Mammona che cerca di imporsi prima che tutto ritorni cenere, che tutto ritorni in una sfera spirituale, dal sapore antico. 

Memento homo, quia pulvis es et in pulverem reverteris.

Ma se si tratta di IOR, allora forse fate bene a far finta di nulla, come sempre!

mercoledì 13 febbraio 2013

Preveggenza !!


Identikit

No, non dite nulla! 

Non serve!

Posso immaginare gli identikit delle persone che ieri sera a Sanremo hanno contestato Crozza mentre imitava il Puttaniere! 

Non ci vuole molto! 

La voce di donna appartiene sicuramente ad una quarantenne, ingioiellata fin sotto le mutande, con casa a Cortina e marito, il sesto della lista, industrialotto tutto dedito all'accaparramento personale ai danni dei suoi operai che reputa figli di un dio minore.

La signora ha già in testa il problema dell'estate, di dove andare cioè a scottarsi e soprattutto come fare a farlo sapere alle amiche, così chiamate per modo di dire in quanto se potesse volentieri le vedrebbe agli angoli delle piazze a mendicare!

La signora è ultra ortodossamente berlusconiana, si è bevuta tutte le palle che in questi vent'anni il Puttaniere le ha confezionato.

Vorrebbe incontrarlo per una serata con lui, anche a sfondo erotico, perché per la sua povera vita il nano è il must. 

Veste firmato e non concepisce l'idea di pagare le tasse, in quanto i soldi che ha se li deve spendere lei, come meglio crede.
Sulla sua salute è tutto ok, con controlli continui fatti presso i luminari amici di golf, con i quali concorda sul fatto che solo i ricchi possono permettersi di stare bene, mentre per i poveri è già una fortuna essere al mondo per gustare questa differenza di casta che fa impallidire quelle storiche indiane.

La signora ha urlato il suo disappunto perché è l'ora di finirla di criticare il suo idolo, che ha fatto tanto per il Paese che se no finiva nelle mani dei comunisti, anzi per dirla come il suo vate, "cumunisti"!

Sempre presente a tutti gli appuntamenti che contano, si deve la poveretta sorbire la Prima della Scala solo per passare nell'atrio e far vedere alle altre la sua mise e i suoi gioielli che il marito va a prendere nelle cassette di sicurezza svizzere, la sera prima per poi riportarli subito dopo al riparo dai cumunisti; lei che odia la lirica, durante quella serata orribile meneghina si mette le cuffiette ed ascolta le canzoni che le piacciono alla faccia di Verdi e company! 
La poveretta all'entrata ha chiesto a che ora cantavano Claudio Villa e Little Tony, tra le risate degli astanti! 

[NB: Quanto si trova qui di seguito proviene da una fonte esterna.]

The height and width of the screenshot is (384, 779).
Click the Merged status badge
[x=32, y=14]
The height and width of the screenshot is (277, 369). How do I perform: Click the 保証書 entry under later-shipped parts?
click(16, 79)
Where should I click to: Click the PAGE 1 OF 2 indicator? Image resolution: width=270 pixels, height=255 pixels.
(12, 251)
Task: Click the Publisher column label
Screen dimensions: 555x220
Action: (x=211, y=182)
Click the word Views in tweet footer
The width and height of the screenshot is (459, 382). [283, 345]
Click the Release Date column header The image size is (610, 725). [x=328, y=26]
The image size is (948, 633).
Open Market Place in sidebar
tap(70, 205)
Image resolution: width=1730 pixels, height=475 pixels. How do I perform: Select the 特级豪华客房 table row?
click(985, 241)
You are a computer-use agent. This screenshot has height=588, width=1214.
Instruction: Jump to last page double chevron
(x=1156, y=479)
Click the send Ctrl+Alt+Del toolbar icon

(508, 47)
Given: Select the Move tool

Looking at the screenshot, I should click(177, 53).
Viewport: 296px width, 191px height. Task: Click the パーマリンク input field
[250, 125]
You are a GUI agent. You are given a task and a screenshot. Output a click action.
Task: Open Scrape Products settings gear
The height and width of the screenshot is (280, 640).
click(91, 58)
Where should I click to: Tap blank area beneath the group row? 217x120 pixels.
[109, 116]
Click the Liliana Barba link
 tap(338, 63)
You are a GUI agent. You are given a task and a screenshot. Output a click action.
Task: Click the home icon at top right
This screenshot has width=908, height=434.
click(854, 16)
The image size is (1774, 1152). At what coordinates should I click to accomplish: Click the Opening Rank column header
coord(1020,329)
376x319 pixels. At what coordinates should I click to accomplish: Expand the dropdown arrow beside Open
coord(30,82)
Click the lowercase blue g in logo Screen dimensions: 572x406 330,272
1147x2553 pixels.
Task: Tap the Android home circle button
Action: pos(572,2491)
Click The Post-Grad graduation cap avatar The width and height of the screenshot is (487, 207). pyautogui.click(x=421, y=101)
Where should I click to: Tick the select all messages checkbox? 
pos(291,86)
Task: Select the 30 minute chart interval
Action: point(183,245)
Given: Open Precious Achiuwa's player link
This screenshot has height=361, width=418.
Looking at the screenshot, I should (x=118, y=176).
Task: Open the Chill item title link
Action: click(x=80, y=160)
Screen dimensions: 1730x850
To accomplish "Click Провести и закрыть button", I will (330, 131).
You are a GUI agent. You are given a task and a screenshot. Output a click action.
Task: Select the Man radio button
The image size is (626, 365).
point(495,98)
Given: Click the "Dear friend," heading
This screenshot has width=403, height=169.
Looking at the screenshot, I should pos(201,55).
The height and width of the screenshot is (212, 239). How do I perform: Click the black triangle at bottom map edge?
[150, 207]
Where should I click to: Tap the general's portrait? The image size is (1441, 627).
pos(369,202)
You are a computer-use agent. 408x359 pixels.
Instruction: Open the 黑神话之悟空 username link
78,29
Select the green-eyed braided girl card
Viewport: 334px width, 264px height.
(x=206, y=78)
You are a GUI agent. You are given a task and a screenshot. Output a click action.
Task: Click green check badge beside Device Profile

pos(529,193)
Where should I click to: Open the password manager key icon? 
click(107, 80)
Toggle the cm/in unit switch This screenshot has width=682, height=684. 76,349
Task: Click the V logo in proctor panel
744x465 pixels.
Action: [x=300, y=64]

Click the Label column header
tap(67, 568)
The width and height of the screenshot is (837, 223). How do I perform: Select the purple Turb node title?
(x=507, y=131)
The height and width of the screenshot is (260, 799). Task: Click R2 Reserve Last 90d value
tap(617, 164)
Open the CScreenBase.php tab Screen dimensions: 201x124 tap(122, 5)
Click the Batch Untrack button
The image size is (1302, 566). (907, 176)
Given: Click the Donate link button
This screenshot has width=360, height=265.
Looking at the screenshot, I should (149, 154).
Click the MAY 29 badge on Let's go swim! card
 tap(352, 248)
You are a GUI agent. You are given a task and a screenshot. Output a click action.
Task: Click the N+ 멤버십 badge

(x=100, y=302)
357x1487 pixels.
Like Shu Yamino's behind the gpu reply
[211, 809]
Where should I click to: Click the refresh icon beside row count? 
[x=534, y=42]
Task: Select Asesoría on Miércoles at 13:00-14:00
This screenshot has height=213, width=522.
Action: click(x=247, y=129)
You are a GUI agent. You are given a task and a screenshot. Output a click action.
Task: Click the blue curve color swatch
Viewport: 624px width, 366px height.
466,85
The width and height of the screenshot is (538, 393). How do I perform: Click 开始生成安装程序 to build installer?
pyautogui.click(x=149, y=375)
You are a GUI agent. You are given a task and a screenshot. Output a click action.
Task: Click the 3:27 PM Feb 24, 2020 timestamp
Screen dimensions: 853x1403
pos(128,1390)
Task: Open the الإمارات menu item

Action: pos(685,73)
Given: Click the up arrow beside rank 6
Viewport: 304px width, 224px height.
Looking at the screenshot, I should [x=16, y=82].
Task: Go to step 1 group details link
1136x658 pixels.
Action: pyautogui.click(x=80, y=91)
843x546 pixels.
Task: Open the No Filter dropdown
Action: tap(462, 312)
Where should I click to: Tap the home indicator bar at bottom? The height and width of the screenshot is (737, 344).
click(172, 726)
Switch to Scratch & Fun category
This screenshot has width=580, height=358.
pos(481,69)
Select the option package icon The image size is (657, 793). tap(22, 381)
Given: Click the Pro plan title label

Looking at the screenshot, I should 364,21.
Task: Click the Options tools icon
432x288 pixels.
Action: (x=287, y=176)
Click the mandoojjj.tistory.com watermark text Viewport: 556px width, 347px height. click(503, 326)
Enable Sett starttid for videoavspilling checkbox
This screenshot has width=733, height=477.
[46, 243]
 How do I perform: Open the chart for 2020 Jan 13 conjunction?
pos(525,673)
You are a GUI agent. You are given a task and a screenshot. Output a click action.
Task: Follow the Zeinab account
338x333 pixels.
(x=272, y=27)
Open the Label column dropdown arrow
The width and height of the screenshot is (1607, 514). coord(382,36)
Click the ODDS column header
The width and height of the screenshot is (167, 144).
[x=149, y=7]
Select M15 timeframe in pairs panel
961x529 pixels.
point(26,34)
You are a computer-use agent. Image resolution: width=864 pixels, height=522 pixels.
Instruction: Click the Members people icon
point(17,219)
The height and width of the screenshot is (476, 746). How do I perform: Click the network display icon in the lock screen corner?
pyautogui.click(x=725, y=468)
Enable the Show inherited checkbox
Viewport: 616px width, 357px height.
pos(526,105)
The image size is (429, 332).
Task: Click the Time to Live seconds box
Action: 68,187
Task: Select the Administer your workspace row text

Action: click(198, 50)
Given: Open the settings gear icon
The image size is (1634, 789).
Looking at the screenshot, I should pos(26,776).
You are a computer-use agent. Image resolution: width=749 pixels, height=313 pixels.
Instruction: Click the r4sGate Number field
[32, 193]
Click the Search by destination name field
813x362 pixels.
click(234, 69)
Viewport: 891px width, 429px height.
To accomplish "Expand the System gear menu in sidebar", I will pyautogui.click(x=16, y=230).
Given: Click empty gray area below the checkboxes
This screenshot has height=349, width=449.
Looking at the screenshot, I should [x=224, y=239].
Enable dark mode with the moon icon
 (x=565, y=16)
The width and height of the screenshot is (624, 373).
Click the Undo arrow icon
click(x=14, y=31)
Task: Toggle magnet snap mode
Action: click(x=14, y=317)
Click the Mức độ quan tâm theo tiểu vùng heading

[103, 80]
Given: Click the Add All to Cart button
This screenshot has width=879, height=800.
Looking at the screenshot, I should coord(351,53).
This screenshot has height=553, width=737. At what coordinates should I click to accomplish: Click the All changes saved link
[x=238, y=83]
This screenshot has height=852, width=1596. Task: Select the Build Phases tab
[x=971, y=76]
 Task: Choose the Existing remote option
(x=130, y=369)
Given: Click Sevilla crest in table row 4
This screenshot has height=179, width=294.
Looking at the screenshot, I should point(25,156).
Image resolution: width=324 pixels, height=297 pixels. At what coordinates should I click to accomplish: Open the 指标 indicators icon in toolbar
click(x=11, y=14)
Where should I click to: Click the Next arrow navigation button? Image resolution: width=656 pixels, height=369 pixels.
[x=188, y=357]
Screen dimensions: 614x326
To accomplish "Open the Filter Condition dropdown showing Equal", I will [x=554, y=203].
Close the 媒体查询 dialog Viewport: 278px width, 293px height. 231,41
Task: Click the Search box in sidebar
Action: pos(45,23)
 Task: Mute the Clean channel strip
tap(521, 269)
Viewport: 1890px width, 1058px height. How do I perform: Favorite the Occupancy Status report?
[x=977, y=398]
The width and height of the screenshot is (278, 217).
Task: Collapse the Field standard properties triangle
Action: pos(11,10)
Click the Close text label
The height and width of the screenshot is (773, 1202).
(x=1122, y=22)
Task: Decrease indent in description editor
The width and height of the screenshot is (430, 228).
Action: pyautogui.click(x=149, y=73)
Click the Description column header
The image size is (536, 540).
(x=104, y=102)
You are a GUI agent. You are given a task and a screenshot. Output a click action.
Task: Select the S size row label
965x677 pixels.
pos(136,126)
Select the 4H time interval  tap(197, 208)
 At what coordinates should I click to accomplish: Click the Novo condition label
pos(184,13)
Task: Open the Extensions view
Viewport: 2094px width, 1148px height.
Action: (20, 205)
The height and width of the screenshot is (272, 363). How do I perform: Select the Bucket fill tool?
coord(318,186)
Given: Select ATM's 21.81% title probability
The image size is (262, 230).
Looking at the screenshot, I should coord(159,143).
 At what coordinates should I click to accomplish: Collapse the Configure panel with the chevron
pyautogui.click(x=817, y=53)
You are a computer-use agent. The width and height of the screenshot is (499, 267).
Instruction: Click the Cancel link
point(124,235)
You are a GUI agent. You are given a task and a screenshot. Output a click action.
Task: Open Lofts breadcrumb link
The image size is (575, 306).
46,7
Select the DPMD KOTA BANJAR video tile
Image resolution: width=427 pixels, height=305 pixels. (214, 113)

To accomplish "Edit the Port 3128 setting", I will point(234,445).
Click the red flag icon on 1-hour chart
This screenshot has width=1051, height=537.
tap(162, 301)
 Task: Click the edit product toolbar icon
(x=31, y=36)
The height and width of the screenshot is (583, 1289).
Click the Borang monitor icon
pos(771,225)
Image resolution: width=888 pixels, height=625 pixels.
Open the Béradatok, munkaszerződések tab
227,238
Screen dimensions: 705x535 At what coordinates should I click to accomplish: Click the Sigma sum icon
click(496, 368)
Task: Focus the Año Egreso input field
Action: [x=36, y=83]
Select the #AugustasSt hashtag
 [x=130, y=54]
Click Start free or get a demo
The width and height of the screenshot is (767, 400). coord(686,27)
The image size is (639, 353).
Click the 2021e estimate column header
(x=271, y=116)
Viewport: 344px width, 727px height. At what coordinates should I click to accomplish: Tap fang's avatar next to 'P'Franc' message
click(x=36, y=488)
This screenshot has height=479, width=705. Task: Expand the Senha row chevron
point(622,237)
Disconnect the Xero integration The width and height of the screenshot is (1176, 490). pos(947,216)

Voce di uomo contestante: come sopra ma al posto delle collane metteteci un Rolex da 1 Kg e la pittata ai capelli, in onore al Cinese Malefico con il tabacco marcio in testa!

Domanda finale: signori! Ma perché non ci lasciate in pace con i nostri problemi espatriando in Svizzera ed andando in qualche club esclusivo elvetico a parlare con le altre teste di cazzo a voi simili sulla scarsa diversità tra l'operaio e la scimmia?